Stage-specific regulation of the Plasmodium falciparum proteasome activity reveals adaptive rewiring in artemisinin resistance

The ubiquitin-proteasome system (UPS) is essential for Plasmodium falciparum to maintain protein homeostasis, adapt to proteotoxic stress, and regulate parasite growth and stage transitions. The proteolytic 20S proteasome core is the central component of the UPS, where unfolded protein substrates are degraded into oligopeptides. Mechanisms regulating malaria parasite proteasome activity are poorly understood and have not been thoroughly studied. This knowledge gap is especially critical in the context of artemisinin (ART) resistance, where parasite survival depends on an enhanced stress response, including a greater reliance on the UPS. Here, we profiled proteasome activity and abundance across the parasite intraerythrocytic developmental cycle (IDC) in both ART-sensitive (ART-S) Dd2 and ART-resistant (ART-R) Dd2K13 ^R539T parasites. We uncovered striking stage-specific regulation: proteasome activity was abundant in the ring stage, decreased in trophozoites, and then peaked in schizonts. Furthermore, ART-R Dd2K13 ^R539T parasites exhibited higher ring-stage proteasome activity than ART-S Dd2, despite reduced proteasome abundance, suggesting a unique adaptive rewiring of proteasome function. To study proteasome regulation in the parasite, we manipulated proteasome abundance in Dd2 and Dd2K13 ^R539T by creating a conditional knockdown of PfUMP1, a conserved proteasome maturation factor. PfUMP1 depletion disrupted 20S assembly, decreased proteasome activity, and led to parasite death. These experiments uncovered two key features of proteasome regulation in P. falciparum : (1) the absence of canonical transcriptional regulation of proteasome genes in response to downregulation of proteasome activity, and (2) ART-R parasites exhibit a ring-stage specific increased sensitivity to proteasome downregulation.
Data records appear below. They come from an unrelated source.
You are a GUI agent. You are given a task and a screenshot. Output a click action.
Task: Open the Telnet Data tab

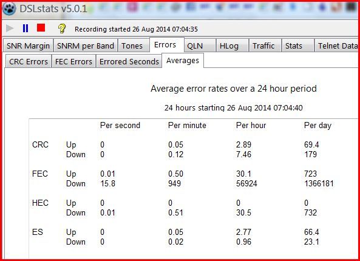click(x=336, y=46)
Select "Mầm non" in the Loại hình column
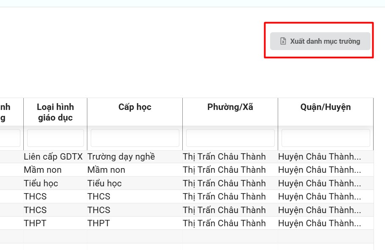Viewport: 385px width, 250px height. (43, 170)
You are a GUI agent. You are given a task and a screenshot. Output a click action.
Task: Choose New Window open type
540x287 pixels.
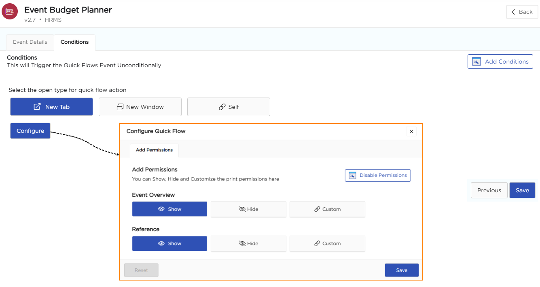pos(140,107)
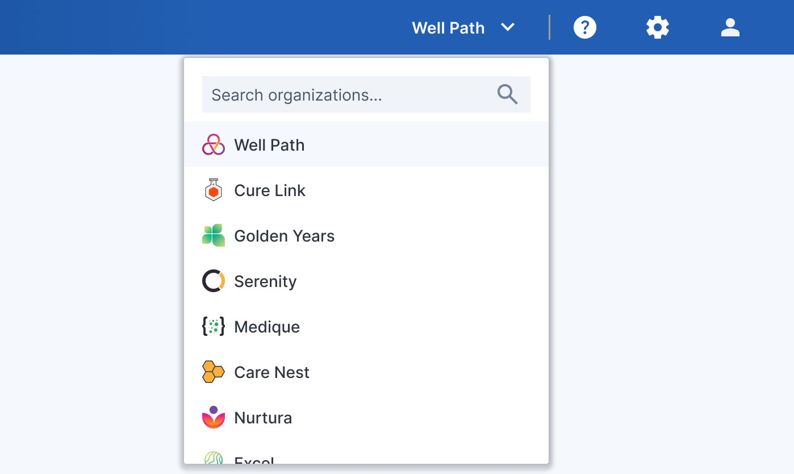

Together, our findings reveal a previously unrecognized layer of proteasome regulation in malaria parasites and how, as part of their survival adaptations to decreased hemoglobin uptake associated with ART resistance, these parasites alter proteasome function to survive. This work reinforces the therapeutic potential of the proteasome as a stage- and resistance-specific antimalarial target.